On 12/26/2011 8:36 AM, Vincent Lefevre wrote:
On 2011-12-26 08:22:11 -0500, Tim Prince wrote:
On 12/26/2011 7:59 AM, Vincent Lefevre wrote:
On 2011-12-26 12:37:27 +0100, David Brown wrote:
If it matters that "a + b - c" be calculated "(a + b) - c" or "a + (b - c)",
then use brackets.
but brackets shouldn't change anything with -fassociative-math.
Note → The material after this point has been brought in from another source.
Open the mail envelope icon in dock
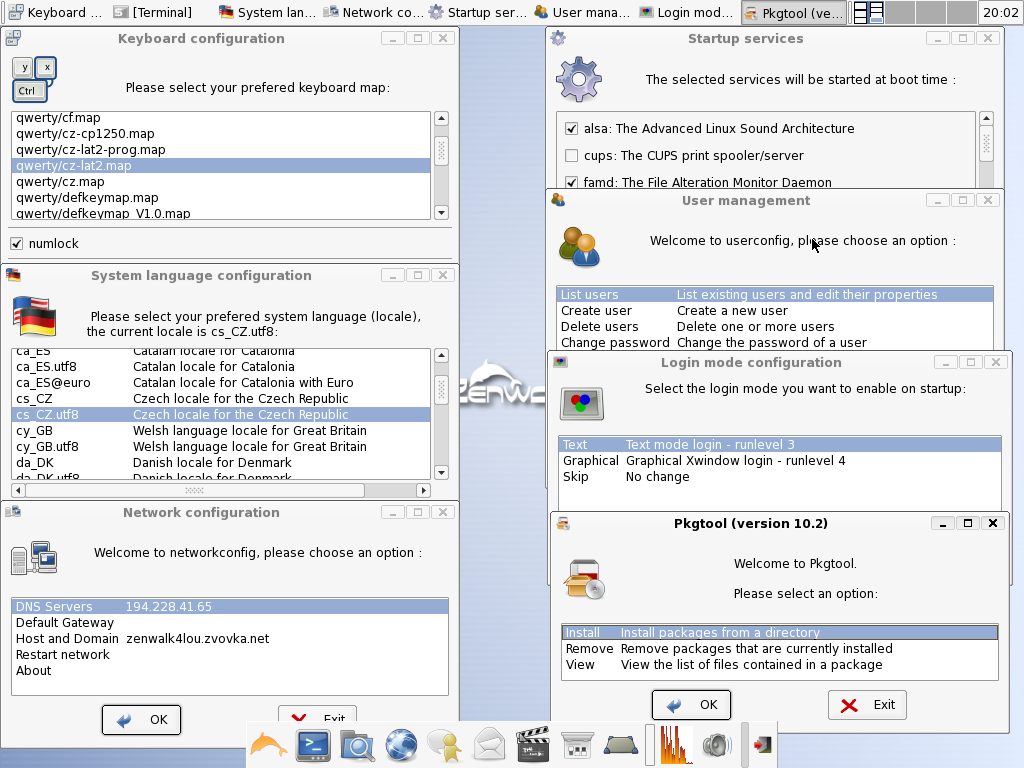Viewport: 1024px width, 768px height. tap(489, 745)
In C, brackets are purely syntactic, i.e. a + b - c is equivalent
to (a + b) - c.
This was so prior to 1989, but the rules changed with the advent of ISO
^^^^^^^^^^^^^^^^^^^^^^^^^^^^^^^^^^^^^^^^^^^^^^^^
standards. Even where compilers support algebraic simplification across
parentheses in violation of the standards, the results are unreliable as
well as non-portable.
Wrong! The ISO C standard even gives an example (5.1.2.3p14) saying
that an expression like a + b - c is equivalent to (a + b) - c.
True, in the case where left-to-right evaluation is not over-ruled by
parens. However, certain compilers which ignore parens also have no
reliable left-to-right or right-to-left evaluation rules.